Exercise tasks =>
1/ In the Baltimore plow subcontractor thread, what hourly rate did the caller offer Burkartsplow for sub work?
2/ List every distinct username that posts in the Baltimore plow subcontractor thread.
3/ Repeat the Baltimore plow subcontractor thread word for word from "## Burkartsplow (Nov" to "(Nov 30, 2007)".

Document passage =>
# Plow subs needed Baltimore Md and surrounding



## chestert5 (Dec 12, 2007)

looking for quality drivers with own trucks $85-100/hr and drivers for ours $25-30/hr. for Baltimore area 1st shift will get insurance or bring your own. Also looking for skidloader Columbia Md area Let us know asap


----------



## Precision Lawn (Jan 2, 2004)

*sub*

What do you have and need


----------



## Burkartsplow (Nov 1, 2007)

if they paid that much here in cleveland I would pick up some of that work. Had guy call me and asked to do some sub work a couple of weeks ago and i was not full yet and i asked what are you paying and he said $45 an hour and i said you must be joking. I told him i could go out and pick up 10 more residentials and make 10 times that in the same amount of time., he was not amused when I laughed at him over the phone, I kind of wish it was face to face so he could see my facial expression. But i am sure he found some cheap plowers that all they see is more


----------



## 92XT (Nov 30, 2007)

chestert5;453663 said:


> looking for quality drivers with own trucks $85-100/hr and drivers for ours $25-30/hr. for Baltimore area 1st shift will get insurance or bring your own. Also looking for skidloader Columbia Md area Let us know asap


CASH?* YES *45-90 DAYS *NO*


----------



## richardb200373 (Oct 28, 2007)

*Baltimore plow driver*

I would be interested in driving for you. Feel free to call me or email. 540-888-3588, 540-771-4401 or [email protected] Thanks.


----------



## MD Firefighter (Dec 8, 2007)

I'm interested in driving. Located in Harford County. [email protected]. Thanks


----------



## PM/FF (Feb 5, 2004)

Harford County also... Have a '01 F-250 7.3L with Meyer 7'6'" plow ready to go.

[email protected] or cell # 443-807-8738


----------



## MD Firefighter (Dec 8, 2007)

looks good Mike


----------



## MD Firefighter (Dec 8, 2007)

well.....so much for pushing this weekend lol. damn rain


----------



## salopez (Apr 11, 2004)

I Have plenty of loaders in columbia....where do you need help?


----------

Information provided =>
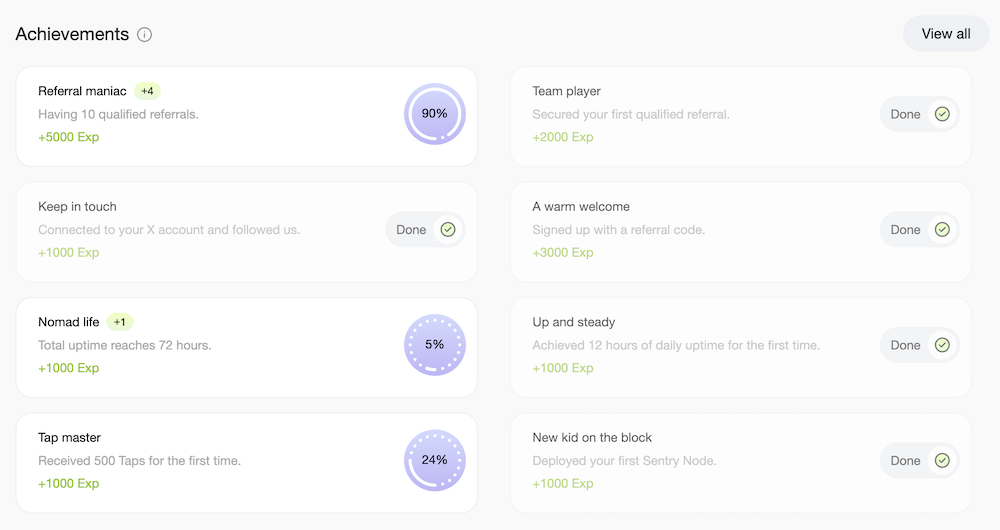Click the +5000 Exp reward text

pyautogui.click(x=68, y=137)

Solutions to the exercise =>
1/ $45 an hour

2/ chestert5, Precision Lawn, Burkartsplow, 92XT, richardb200373, MD Firefighter, PM/FF, salopez

3/
## Burkartsplow (Nov 1, 2007)

if they paid that much here in cleveland I would pick up some of that work. Had guy call me and asked to do some sub work a couple of weeks ago and i was not full yet and i asked what are you paying and he said $45 an hour and i said you must be joking. I told him i could go out and pick up 10 more residentials and make 10 times that in the same amount of time., he was not amused when I laughed at him over the phone, I kind of wish it was face to face so he could see my facial expression. But i am sure he found some cheap plowers that all they see is more


----------



## 92XT (Nov 30, 2007)